In this competition, participants assume the roles of defenders and/or attackers:
- Defenders craft prompts and filters to instruct an LLM to keep a secret, aiming to prevent its discovery in a conversation.
- Attackers design strategies to extract the secret from the LLM, circumventing the defender's safeguards.
The competition was broadly divided into 2 phases: the Defense phase and the Attack (Reconnaissance and Evaluation) phase. We aimed to simulate the real-world security convention, defenders anticipate and prepare for attacks, while attackers adapt to the defenses in place. Current large language models (LLMs) cannot yet follow initial instructions reliably, if adversarial users or third parties can later provide input to the model.
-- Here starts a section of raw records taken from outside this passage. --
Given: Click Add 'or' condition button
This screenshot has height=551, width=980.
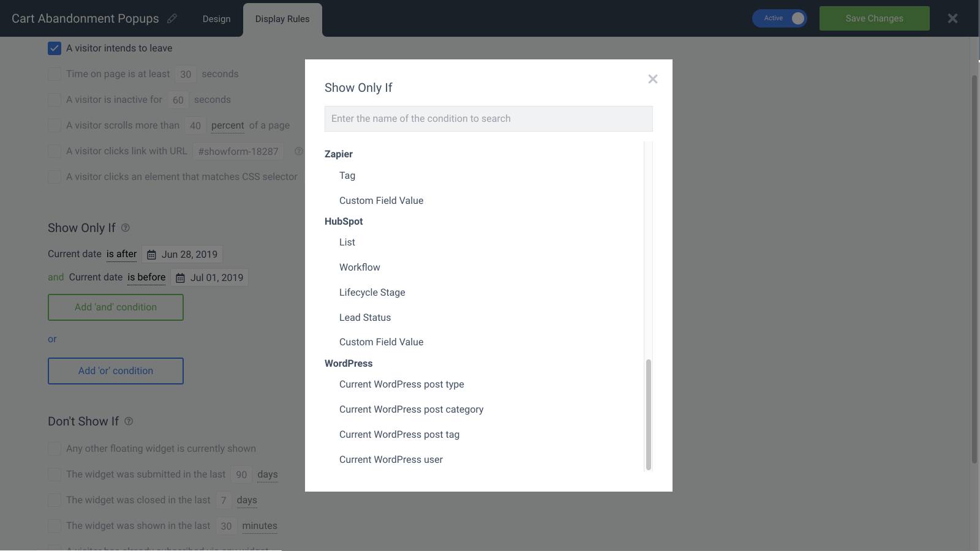Looking at the screenshot, I should click(x=116, y=371).
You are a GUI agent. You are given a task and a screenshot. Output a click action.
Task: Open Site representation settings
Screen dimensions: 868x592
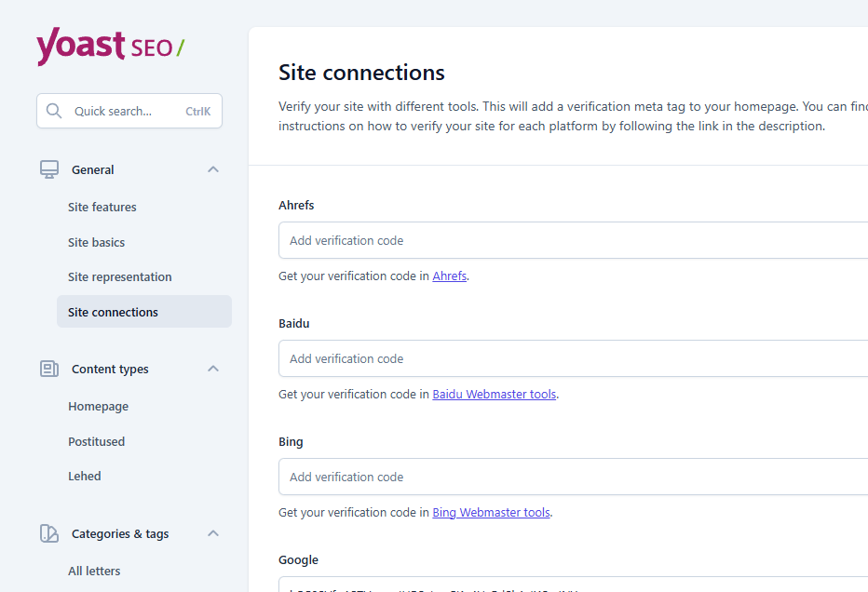[119, 276]
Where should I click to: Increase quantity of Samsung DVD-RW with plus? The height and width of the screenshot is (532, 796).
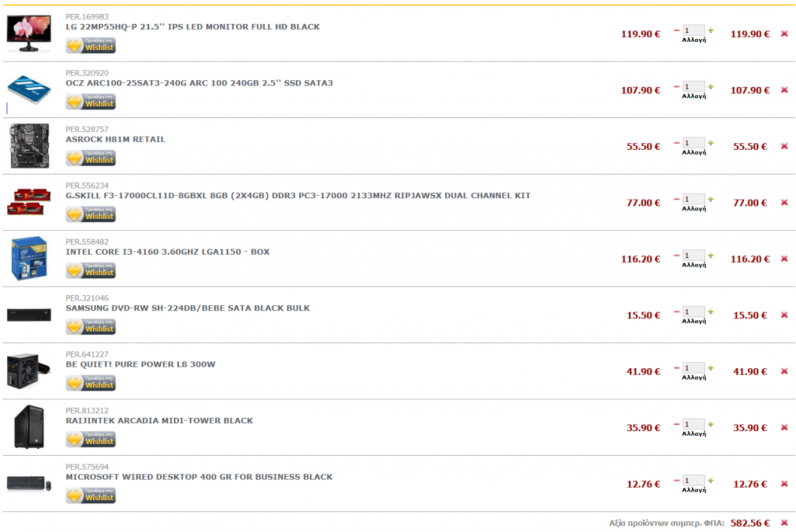(710, 312)
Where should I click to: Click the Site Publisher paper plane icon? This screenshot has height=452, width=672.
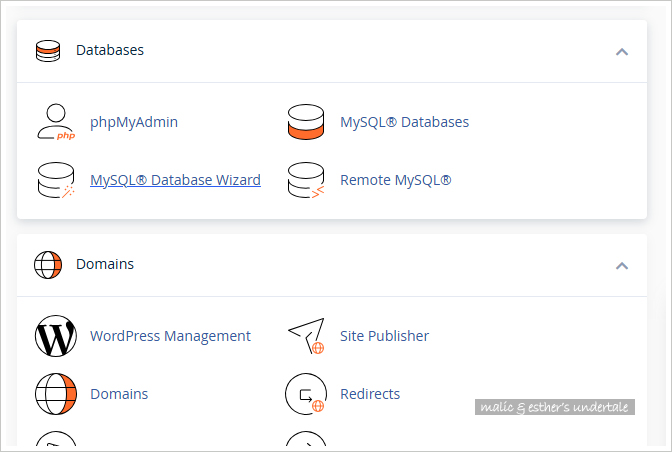pyautogui.click(x=306, y=337)
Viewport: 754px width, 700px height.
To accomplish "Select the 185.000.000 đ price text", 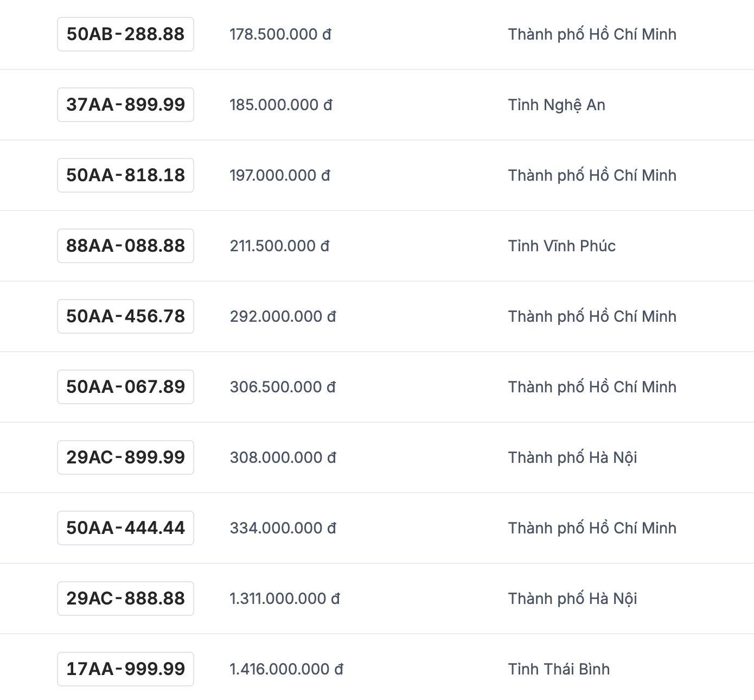I will (x=280, y=105).
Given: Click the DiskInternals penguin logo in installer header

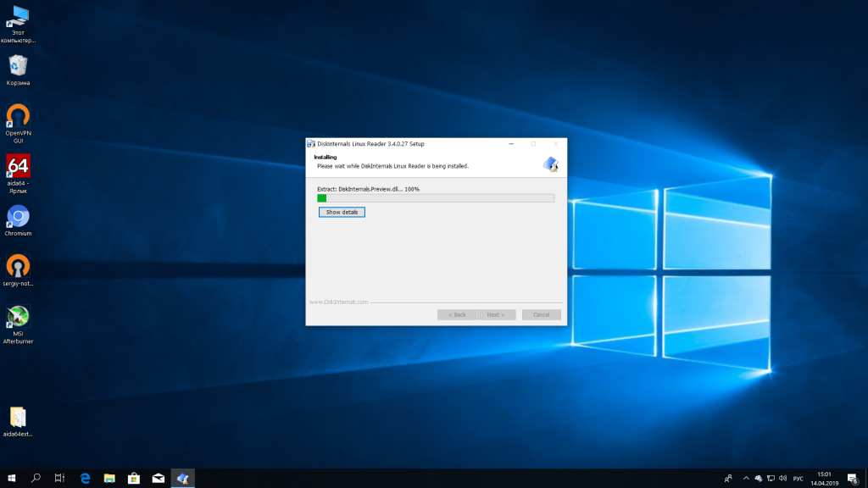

It is a major obstacle to using LLMs as the core of a user-facing application.
A Black-box setting similar to the real-world LLM application threat model is put in place: the attacker has no white-box access to the defender’s security mechanism. However, they can do large number of queries during the Reconnaissance phase to find out how any defense behaves.
Gpt-3.5-turbo-1106 and llama-2-70b-chat have been used for testing the prompts and defences.